Contributed photos

Helen Reith Barr at the age of 11

Getting older

Getting older may come as a surprise. One keeps going at a nice pace until one day the engine doesn’t stoke up as well. In a short time, the legs start to complain and the arthritis makes the muscles yell. As getting around gets more difficult, we need to be more mindful of weather conditions, and not venture out when it is slippery. That broken arm or leg takes time and effort from our children and/or our friends as well as you. That also brings up the advice from all sides: “Now, don’t go out today.” “Be careful where you step.” “Don’t you think you should take a cane?”

Sometimes it takes a lot of patience to not say, “I can look out for myself.”

Socially, many old friends and acquaintances have been called to heaven; others have gone to live with their children, and some just can’t get out anymore.

If we look, we can find peer groups—church activities, senior centers affairs, DVAA performances, fire department dinners, etc. All that training and knowledge one acquired through life can be utilized to help others. The senior center can advise one of opportunities to assist in income tax preparation, teach reading, helping others study for their GED, visiting the homebound, running errands, driving others to a doctor’s appointment. Don’t forget the library for help and information.
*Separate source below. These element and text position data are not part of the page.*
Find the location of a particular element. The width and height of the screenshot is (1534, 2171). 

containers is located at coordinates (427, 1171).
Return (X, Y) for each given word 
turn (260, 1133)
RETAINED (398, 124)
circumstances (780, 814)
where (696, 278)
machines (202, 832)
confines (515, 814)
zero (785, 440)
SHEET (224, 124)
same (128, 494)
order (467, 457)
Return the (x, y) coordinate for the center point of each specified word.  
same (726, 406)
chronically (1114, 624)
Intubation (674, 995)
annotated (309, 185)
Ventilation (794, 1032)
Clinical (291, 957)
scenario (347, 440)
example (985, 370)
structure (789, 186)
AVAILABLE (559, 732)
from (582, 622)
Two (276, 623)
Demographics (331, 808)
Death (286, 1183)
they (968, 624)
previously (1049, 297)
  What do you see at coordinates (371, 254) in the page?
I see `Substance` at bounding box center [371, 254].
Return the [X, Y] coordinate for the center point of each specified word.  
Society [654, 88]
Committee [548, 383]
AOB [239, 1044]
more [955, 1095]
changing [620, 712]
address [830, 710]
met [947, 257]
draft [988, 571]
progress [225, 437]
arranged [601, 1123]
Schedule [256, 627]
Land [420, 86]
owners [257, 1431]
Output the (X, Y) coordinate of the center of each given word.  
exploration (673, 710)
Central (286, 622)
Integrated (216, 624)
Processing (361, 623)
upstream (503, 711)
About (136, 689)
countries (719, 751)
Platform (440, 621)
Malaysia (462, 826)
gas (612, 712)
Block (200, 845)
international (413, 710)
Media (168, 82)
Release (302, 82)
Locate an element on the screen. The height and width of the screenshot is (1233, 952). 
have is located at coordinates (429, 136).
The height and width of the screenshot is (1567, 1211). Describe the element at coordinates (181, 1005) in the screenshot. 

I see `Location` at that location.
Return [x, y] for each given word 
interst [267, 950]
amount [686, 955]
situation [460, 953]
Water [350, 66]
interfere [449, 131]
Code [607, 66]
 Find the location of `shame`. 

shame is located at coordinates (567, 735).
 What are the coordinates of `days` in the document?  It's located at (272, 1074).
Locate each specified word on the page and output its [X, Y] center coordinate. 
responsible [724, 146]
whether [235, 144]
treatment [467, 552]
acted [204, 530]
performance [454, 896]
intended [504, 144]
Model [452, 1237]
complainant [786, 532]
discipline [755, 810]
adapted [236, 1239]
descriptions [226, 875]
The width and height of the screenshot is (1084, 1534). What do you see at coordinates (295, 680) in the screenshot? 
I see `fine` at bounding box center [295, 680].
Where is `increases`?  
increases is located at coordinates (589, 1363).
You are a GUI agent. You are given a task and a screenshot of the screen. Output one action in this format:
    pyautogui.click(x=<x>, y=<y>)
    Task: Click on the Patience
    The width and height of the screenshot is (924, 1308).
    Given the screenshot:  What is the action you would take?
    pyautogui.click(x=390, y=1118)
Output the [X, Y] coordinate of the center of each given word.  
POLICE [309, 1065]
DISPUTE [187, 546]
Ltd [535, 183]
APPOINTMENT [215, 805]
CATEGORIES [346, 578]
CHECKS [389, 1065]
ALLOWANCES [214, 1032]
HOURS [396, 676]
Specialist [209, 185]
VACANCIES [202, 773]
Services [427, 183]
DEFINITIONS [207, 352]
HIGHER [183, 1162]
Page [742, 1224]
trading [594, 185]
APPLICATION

Shopping is a bit different, since the amount we eat may have changed. Now we don’t need another shirt or pair of shoes. Instead of buying extras, we need to weed out and simplify. It is possible to find a home for your treasures that the children don’t want.

Antique shops will buy some things. You can donate to church or fire department flea markets, clothing rooms, hospital second-hand stores, the Salvation Army, etc. Don’t throw things away unless they are broken or torn. (For example: my mother’s wedding ensemble went to the historical society.)

If you have had a joint replacement or fall, don’t neglect physical therapy. The county will send a nurse to evaluate your condition and then send an occupational therapist and a physical therapist to get you up and going again.

Some of us need to get up-to-date with technology or to push ourselves to do a few flower beds because we can’t do a whole garden. The trouble is, everything takes three times as long as it used to. Now we have time to read those books, do those puzzles, contact old friends and look back at our life’s accomplishments and say, “Thank you, God.”

[Helen Reith Barr lives in Narrowsburg, NY and is the mother of eight children and 17 grandchildren.]